Choose a chart $\varphi_\alpha:\pi^{-1}(U_\alpha)\to U_\alpha\times G$ as in the definition of principal $ G$-bundle. Note that a typical fibre of $\widehat\pi$ is $\widehat\pi^{-1}(m)=\big\{[p,v]\big|v\in V\big\}$, where $\pi(p)=m$, hence the fibre $\widehat\pi^{-1}(m)$ is isomorphic to $V$ as $\text{Stab}(p)=e\in G$.

$\textbf{Some Extra Facts:---}$Here I show with above construction we have a vector bundle, called Associated bundle. Consider $\Phi_\alpha:\pi^{-1}(U_\alpha)\times_\tau V\longrightarrow U_\alpha\times V$ given by $[p,v]\mapsto\big(\pi(p),\tau\big(\Xi_\alpha(p)\big)v\big)$, where $\varphi_\alpha=\big(\pi\big|_{\pi^{-1}(U_\alpha)},\Xi_\alpha\big)$ and $\Phi_\alpha$ is well-defined due to $ (iii)$. Note also that $\Psi_\alpha:U_\alpha\times V\longrightarrow \pi^{-1}(U_\alpha)\times_\tau V$ given by $(m,v)\mapsto\big[p,\tau\big(\Xi_\alpha(p)^{-1}\big)v\big]$, where $p$ is any element in $\pi^{-1}(m)$, is the inverse of $\Phi_\alpha$.

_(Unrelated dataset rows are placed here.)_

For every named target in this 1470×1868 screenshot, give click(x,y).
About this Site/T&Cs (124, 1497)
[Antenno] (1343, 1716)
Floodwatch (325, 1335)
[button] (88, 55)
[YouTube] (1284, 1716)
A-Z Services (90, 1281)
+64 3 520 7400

Next, choose another chart $\varphi_\beta:\pi^{-1}(U_\beta)\to U_\beta\times G$ as in the definition of principal $ G$-bundle with $U_\alpha\cap U_\beta\not=\emptyset$. Then, $\Phi_\alpha\Psi_\beta:\big(U_\alpha\cap U_\beta\big)\times V\to \big(U_\alpha\cap U_\beta\big)\times V$ is given by $(m,v)\longmapsto\big(m,\tau\big(\Xi_\alpha(p)\cdot\Xi_\beta(p)^{-1}\big)v\big)$, where $p$ is any element in $\pi^{-1}(m)$.

Now we show that, $\Phi_\alpha\Psi_\beta$ is smooth. So choose $m_0\in U_\alpha\cap U_\beta$ Since $\pi: P\to M$ is a surjective submersion, we have another open nbd $\widetilde U_{\alpha\beta}$ of $m_0$ contained in $U_\alpha\cap U_\beta$ and a smooth map $s_{\alpha\beta}:\widetilde U_{\alpha\beta}\to \pi^{-1}\big(\widetilde U_{\alpha\beta}\big)$ with $\pi\circ s_{\alpha\beta}=\text{Id}_{\widetilde U_{\alpha\beta}}$. Then, $$\Phi_\alpha\Psi_\beta(m,v)=\bigg(m,\tau\bigg(\Xi_\alpha\big(s(m)\big)\cdot\Xi_\beta\big(s(m)\big)^{-1}\bigg)v\bigg)$$ for all $m\in \widetilde U_{\alpha\beta}$, so we are done as $\tau$ is a smooth map. So by vector bundle chart lemma, $\widehat\pi: E=P\times_\tau V\to M$ is a vector bundle, whose typical fibre is $V$.

Answer 3

Here's an attempt at an alternative proof I've tried, though I'm somewhat uncomfortable about it, particularly the surjectivity part.

Define a map $$\begin{alignat*}{2} i:F&\longrightarrow A_x \\ f&\longmapsto i(f):=[(p,f)] \end{alignat*}$$

where $p$ is in the fiber over $x\in M$, in the total space of the corresponding principal bundle $(P,\pi,M)$. Well-definedness does not need to be checked because the domain of the map is not a quotient space, only the target is.

Injectivity: Let $i(f)=i(a)$. $i(f)=i(a)\iff [(p,f)]=[(p,a)]\implies\exists g\in G: p=p\triangleleft g : a=g^{-1}\triangleright f$. Since the group action is free, $p=p\triangleleft g \implies g=e \implies a=f$, so $i$ is injective.

Surjectivity Let $[(p,f)]$ be some arbitrary element in $A_x$ we want to hit. We can hit this element simply by applying the map to $f$, ie $i(f)=[(p,f)]$, so the map is surjective because we have found an element in the domain that hits this arbitrary element. Therefore, $i$ is bijective, so $F$ is isomorphic to the fiber of the associated bundle.

The surjectivity part feels wrong - am I allowed to just pluck the $p$ out of thin air like that? Do I need to somehow choose a particular $p$ from the $f$ I am applying the map to?